Newcomers

 Mit „Newcomers“ entsteht ein Dokumentarfilm, in dem Geflüchtete ihre Geschichte selbst erzählen. Junge und Alte, Menschen unterschiedlichen Glaubens, unterschiedlichen Geschlechts und sexueller Orientierung; Menschen mit und ohne Behinderung. Menschen aus über acht verschiedenen Ländern.

In rund hundert Interviews treten ihre Geschichten in einen Dialog miteinander. Sie erzählen vom Tragischen, aber auch vom Schönen und Hoffnungsvollen: Von Verfolgung, Krieg und den Umständen der Flucht, aber auch von Träumen und Kindheitserinnerungen, vom persönlichen Kampf für Freiheit und Würde.

Trotz aller Unterschiede zeigen sich Umrisse einer Grunderfahrung des Lebens im Exil. Wie fühlt es sich an, neu in eine Gesellschaft zu kommen, im unklaren darüber zu sein, was die Zukunft bringt? Wohin mit der Vergangenheit, mit der Erinnerung an das was war? Schließlich: Was heißt es, „Flüchtling“ in Deutschland zu sein?

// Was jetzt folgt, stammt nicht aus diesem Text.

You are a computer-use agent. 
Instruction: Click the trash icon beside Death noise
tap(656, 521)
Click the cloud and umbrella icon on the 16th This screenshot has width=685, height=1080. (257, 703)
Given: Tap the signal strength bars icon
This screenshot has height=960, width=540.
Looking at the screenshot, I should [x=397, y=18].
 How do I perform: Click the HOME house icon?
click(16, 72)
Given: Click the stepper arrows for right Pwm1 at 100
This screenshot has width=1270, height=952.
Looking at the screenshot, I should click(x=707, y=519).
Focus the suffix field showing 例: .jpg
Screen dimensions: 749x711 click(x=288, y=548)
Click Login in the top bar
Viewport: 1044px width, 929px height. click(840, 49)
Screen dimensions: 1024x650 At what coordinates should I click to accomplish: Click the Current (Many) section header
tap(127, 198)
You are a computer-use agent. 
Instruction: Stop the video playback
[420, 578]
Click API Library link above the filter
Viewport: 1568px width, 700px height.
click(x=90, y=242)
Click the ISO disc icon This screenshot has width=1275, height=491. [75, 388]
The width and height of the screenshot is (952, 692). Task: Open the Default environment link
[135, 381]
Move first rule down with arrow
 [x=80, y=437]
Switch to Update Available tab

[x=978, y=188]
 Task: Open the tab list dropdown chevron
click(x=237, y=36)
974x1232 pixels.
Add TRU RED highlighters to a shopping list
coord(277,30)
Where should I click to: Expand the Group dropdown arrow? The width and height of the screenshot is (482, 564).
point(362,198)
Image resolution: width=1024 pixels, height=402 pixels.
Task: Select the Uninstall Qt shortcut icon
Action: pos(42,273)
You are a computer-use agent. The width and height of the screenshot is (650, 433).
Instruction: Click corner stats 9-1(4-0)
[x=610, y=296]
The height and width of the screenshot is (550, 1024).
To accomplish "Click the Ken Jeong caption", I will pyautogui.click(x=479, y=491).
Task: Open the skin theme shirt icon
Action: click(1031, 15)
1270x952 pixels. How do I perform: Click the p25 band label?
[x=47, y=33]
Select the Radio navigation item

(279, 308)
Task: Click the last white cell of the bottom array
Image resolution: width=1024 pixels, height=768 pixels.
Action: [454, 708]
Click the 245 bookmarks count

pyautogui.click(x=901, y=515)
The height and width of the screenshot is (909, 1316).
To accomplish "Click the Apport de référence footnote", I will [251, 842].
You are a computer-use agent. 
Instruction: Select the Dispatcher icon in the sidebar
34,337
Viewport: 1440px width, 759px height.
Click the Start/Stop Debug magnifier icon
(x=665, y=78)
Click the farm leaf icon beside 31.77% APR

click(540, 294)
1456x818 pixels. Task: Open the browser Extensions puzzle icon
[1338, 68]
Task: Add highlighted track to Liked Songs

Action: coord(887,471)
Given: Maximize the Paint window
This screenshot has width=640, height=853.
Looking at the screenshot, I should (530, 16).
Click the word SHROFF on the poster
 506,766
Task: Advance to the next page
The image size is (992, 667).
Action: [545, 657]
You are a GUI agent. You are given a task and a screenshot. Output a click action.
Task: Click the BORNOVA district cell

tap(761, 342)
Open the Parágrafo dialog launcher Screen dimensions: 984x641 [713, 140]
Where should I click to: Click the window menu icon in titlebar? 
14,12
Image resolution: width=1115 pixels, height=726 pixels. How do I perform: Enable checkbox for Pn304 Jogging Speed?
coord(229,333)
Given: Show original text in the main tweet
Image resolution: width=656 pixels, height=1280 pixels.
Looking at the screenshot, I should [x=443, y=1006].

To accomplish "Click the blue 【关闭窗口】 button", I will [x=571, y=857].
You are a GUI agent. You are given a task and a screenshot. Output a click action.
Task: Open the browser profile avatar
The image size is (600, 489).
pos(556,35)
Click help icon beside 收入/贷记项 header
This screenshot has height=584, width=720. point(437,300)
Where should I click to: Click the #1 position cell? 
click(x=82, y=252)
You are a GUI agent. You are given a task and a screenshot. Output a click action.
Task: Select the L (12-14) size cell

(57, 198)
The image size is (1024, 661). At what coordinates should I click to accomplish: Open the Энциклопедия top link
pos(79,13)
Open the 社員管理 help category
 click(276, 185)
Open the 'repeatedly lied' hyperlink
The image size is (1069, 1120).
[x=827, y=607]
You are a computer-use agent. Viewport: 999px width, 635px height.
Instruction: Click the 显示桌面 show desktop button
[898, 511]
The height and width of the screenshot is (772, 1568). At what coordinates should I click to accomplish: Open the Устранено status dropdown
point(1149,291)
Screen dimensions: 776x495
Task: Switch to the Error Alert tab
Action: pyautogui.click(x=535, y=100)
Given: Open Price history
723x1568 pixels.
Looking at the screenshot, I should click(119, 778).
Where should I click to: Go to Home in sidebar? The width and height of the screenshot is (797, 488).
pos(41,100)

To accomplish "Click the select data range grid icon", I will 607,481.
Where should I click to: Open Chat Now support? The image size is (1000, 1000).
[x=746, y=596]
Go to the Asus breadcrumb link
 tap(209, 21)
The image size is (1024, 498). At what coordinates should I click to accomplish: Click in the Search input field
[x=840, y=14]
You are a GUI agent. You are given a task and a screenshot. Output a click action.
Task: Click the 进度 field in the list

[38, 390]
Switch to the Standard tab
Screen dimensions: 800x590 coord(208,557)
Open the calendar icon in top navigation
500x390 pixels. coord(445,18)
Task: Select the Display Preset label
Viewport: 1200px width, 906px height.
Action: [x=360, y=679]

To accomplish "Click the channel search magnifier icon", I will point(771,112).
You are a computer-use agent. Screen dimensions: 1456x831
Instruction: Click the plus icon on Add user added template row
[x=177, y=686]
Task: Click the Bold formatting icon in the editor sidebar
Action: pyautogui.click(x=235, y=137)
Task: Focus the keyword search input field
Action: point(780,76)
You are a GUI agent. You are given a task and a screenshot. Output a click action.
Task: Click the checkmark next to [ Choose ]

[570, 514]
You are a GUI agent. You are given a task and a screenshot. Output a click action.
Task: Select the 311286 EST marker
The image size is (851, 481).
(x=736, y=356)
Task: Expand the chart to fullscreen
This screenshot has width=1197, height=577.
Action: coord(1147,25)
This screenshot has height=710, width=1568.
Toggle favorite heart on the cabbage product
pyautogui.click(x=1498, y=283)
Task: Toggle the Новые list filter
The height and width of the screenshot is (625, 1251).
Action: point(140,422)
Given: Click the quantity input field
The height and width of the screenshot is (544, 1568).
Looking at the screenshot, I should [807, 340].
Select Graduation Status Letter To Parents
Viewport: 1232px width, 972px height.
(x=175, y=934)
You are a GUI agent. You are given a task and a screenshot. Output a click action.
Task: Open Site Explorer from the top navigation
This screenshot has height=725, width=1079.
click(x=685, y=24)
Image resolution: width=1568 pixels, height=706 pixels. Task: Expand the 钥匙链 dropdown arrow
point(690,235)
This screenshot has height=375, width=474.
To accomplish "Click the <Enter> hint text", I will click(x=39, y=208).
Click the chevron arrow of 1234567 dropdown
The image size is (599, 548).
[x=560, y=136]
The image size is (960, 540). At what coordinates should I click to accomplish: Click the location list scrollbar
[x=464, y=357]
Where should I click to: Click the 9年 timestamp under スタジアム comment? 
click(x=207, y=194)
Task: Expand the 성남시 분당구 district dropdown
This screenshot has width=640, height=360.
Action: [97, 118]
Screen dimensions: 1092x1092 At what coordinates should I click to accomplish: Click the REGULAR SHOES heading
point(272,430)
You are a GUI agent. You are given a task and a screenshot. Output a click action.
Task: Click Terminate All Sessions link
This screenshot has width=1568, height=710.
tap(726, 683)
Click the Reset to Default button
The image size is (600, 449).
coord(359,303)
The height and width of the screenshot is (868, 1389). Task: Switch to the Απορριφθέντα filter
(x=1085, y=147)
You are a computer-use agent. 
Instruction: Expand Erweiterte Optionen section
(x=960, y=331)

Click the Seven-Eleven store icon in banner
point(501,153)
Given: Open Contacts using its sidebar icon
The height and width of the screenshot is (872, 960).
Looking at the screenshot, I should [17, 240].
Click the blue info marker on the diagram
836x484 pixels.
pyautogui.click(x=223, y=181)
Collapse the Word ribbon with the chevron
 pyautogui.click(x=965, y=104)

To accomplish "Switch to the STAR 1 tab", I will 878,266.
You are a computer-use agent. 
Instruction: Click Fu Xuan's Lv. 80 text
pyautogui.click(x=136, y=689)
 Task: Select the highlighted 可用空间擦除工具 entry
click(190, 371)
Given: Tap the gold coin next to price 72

„Newcomers“ geht Fragen wie diesen nach. Der Film soll ab 2018 bundesweit in Programmkinos und auf Diskussionsveranstaltungen gezeigt, sowie in soziale Medien verbreitet werden. Zudem wird er über ein Web-Portal Schulen und Bildungseinrichtungen kostenlos zur Verfügung gestellt.